First Vice-Prime Minister
- In office May 29, 2001 – November 26, 2002
- Prime Minister: Anatoliy Kinakh
- Preceded by: Yuriy Yekhanurov
- Succeeded by: Mykola Azarov

Vice-Prime Minister for Industrial Policy
- In office January 26, 2001 – May 29, 2001
- Prime Minister: Viktor Yushchenko

General Director of Kryvorizhstal
- In office November 1999 – January 2001

Personal details
- Born: 20 March 1959 (age 67) Yelyzavetivka, Dnipropetrovsk Oblast, Ukrainian SSR
- Alma mater: Dniprodzerzhynsk State Technical University

= Oleh Dubyna =

Ukrainian businessman

Oleh Dubyna (Оле́г Дуби́на; born 20 March 1959) is a former chairman of the board of the Ukraine's national oil and gas company Naftogaz Ukrainy.

==Biography==
Dubyna graduated from Kamianske Industrial Institute with a bachelor's degree in Steelmaking in 1982 and from 1985 to 1986 he was a lecturer at the Kamianske polytechnic school.

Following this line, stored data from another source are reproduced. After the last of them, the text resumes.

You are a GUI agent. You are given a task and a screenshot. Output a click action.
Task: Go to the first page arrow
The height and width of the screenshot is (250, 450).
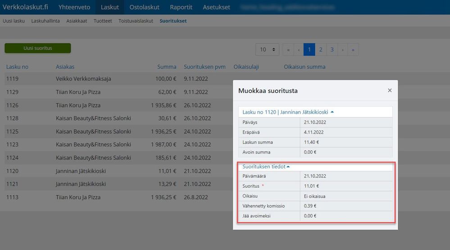coord(288,50)
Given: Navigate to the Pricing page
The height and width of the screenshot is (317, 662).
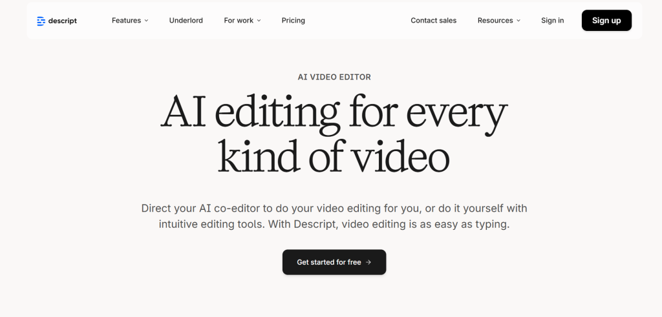Looking at the screenshot, I should tap(293, 21).
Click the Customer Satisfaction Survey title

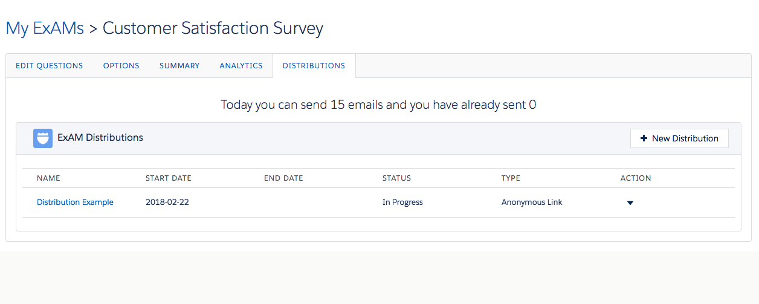pyautogui.click(x=213, y=28)
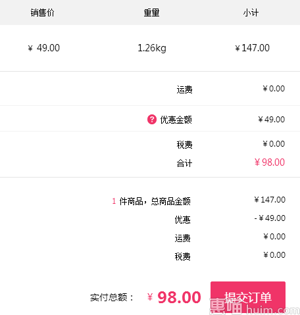Image resolution: width=300 pixels, height=315 pixels.
Task: Click the ¥147.00 subtotal in product row
Action: (x=252, y=48)
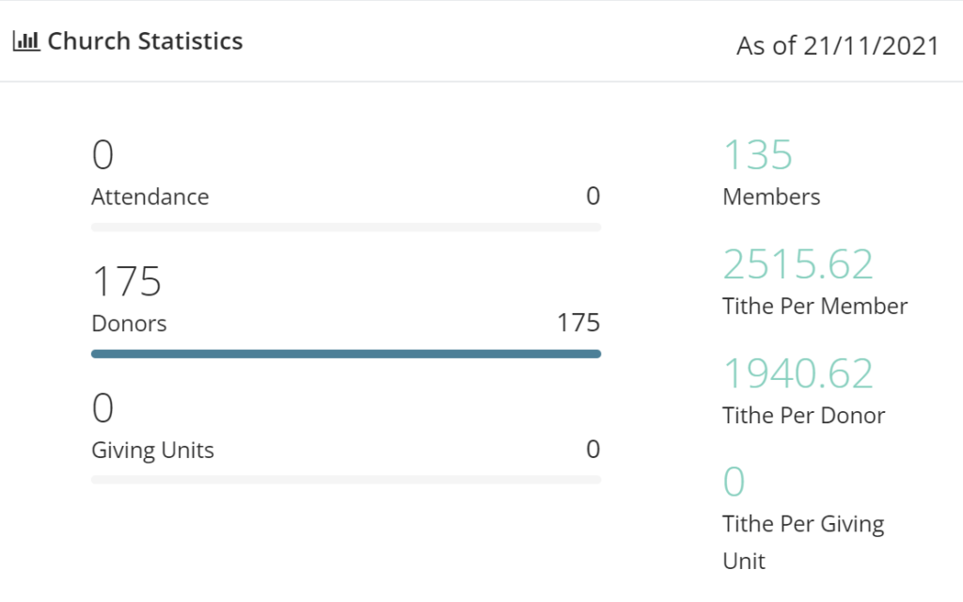Click the zero value beside Giving Units

click(592, 450)
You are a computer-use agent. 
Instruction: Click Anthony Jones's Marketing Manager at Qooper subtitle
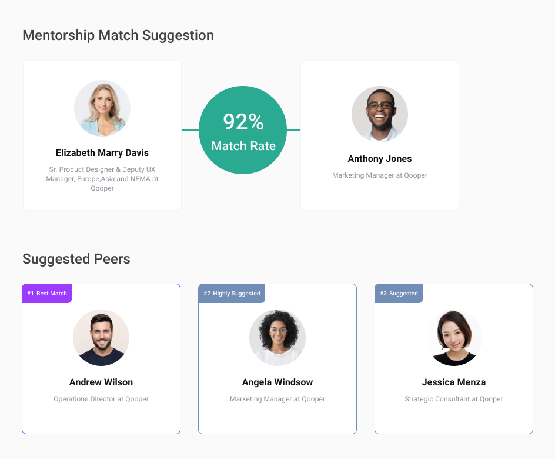[380, 175]
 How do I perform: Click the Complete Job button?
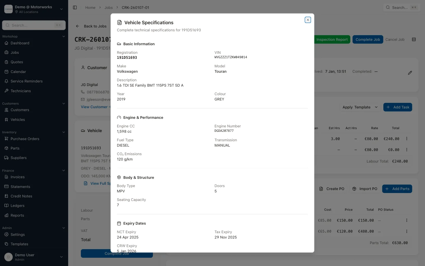[x=368, y=39]
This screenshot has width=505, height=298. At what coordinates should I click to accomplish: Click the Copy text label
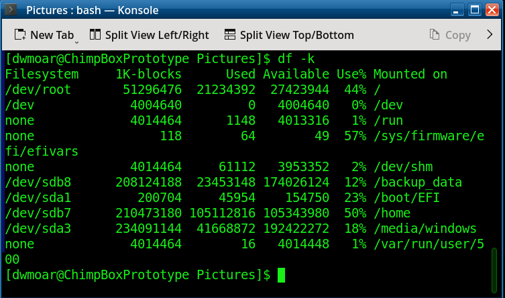point(458,35)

In 1986–1998, Dubyna worked for the Kamianske metallurgical complex and on 1998–1999 at the Alchevsk metallurgical complex. From 1999 to 2001 he worked as the Director General of Kryvorizhstal steel company.

In 2001, Oleh Dubyna became the Energy Minister and a Vice Prime Minister in Viktor Yushchenko's government, succeeding at this post Yulia Tymoshenko. After resignation of Viktor Yushchenko, Oleh Dubyna served as the first Vice Prime Minister in the Kinakh Government.

From December 2002 until September 2003 he was an adviser of President Leonid Kuchma. On 15 September 2003 Oleh Dubyna was appointed the First Deputy Secretary of the National Security and Defense Council of Ukraine. On 18 June 2004 he was relieved and appointed the president of the national energy holding company (Energy Company of Ukraine), which was being established at the time. From June 2005 to December 2007 Oleh Dubyna worked as the CEO of the Dnieper Metallurgical Combine.

On 24 December 2007 Dubyna was appointed the head of Naftogaz by Prime Minister Yulia Tymoshenko.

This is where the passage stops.